**STATED EXERCISE:**
Please render every line of the records below as a Markdown table with the columns "Row" and "Line", numbering the rows and skipping blank lines. Leave the pictures out of the table.

**MATERIAL:**
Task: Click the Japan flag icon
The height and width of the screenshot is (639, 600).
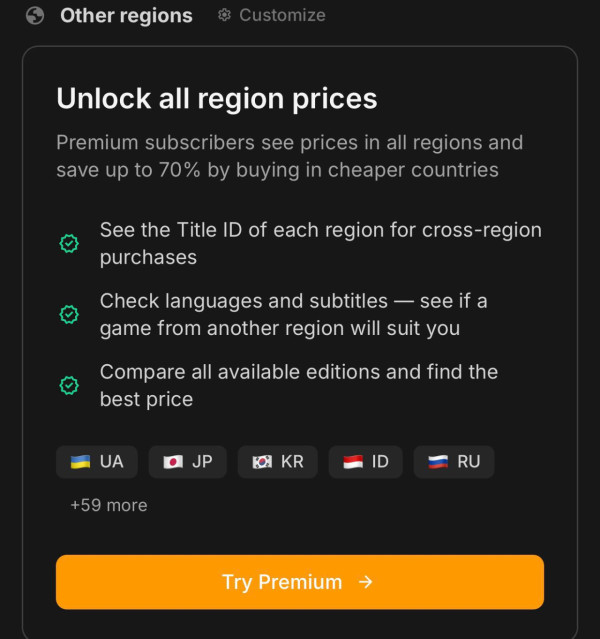Action: click(172, 462)
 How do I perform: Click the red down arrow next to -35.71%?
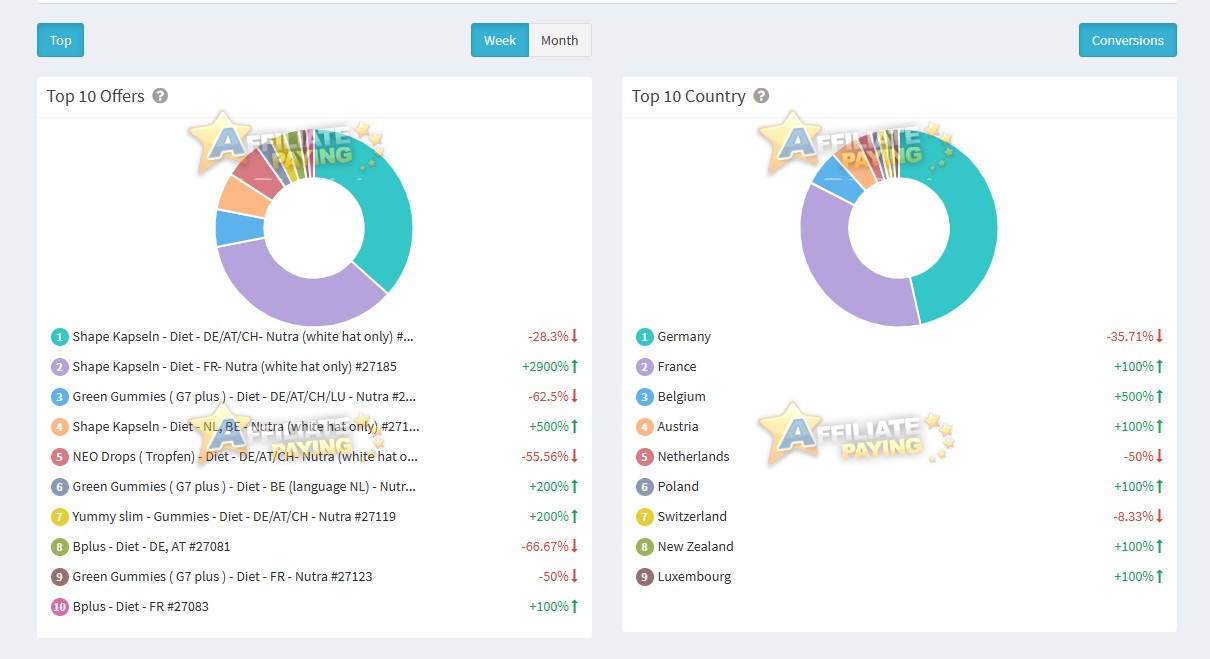[1160, 336]
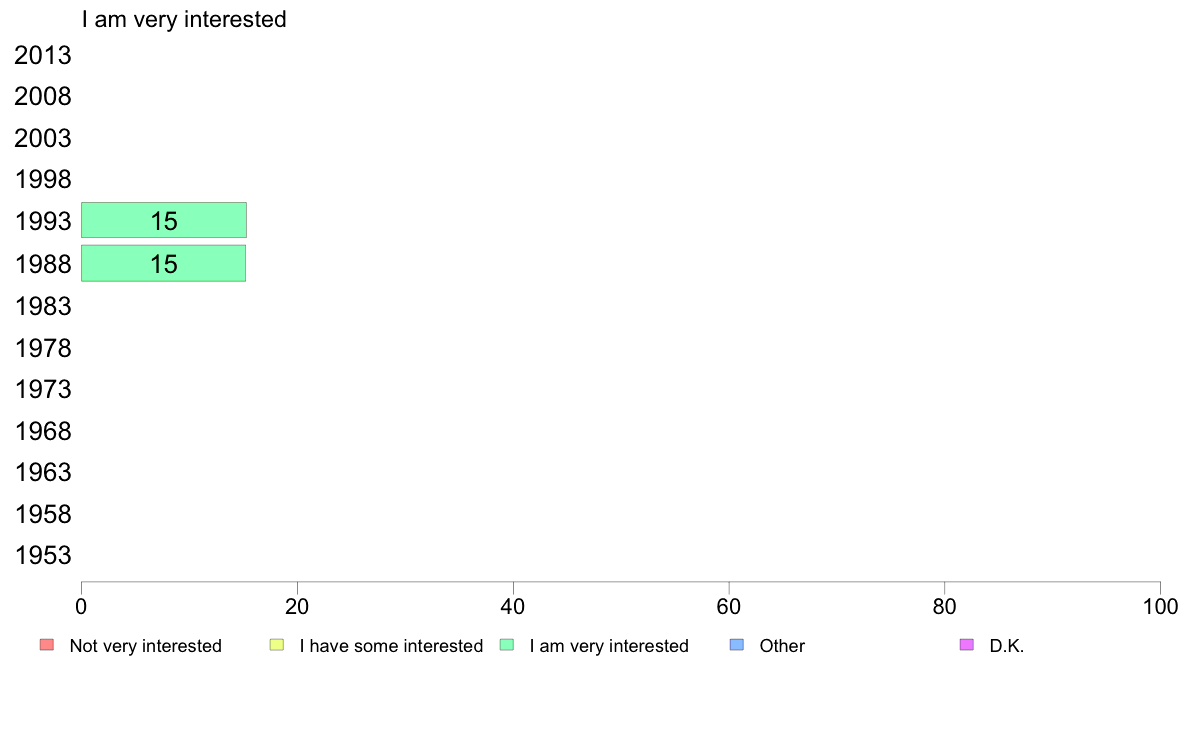The width and height of the screenshot is (1188, 736).
Task: Click the yellow I have some interested swatch
Action: click(277, 645)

**RESPONSE BELOW:**
| Row | Line |
|---|---|
| 1 | Task: Click the Japan flag icon |
| 2 | The height and width of the screenshot is (639, 600). |
| 3 | Action: click(172, 462) |
| 4 |  How do I perform: Click the red down arrow next to -35.71%? |
| 5 | [1160, 336] |
| 6 | The width and height of the screenshot is (1188, 736). |
| 7 | Task: Click the yellow I have some interested swatch |
| 8 | Action: click(277, 645) |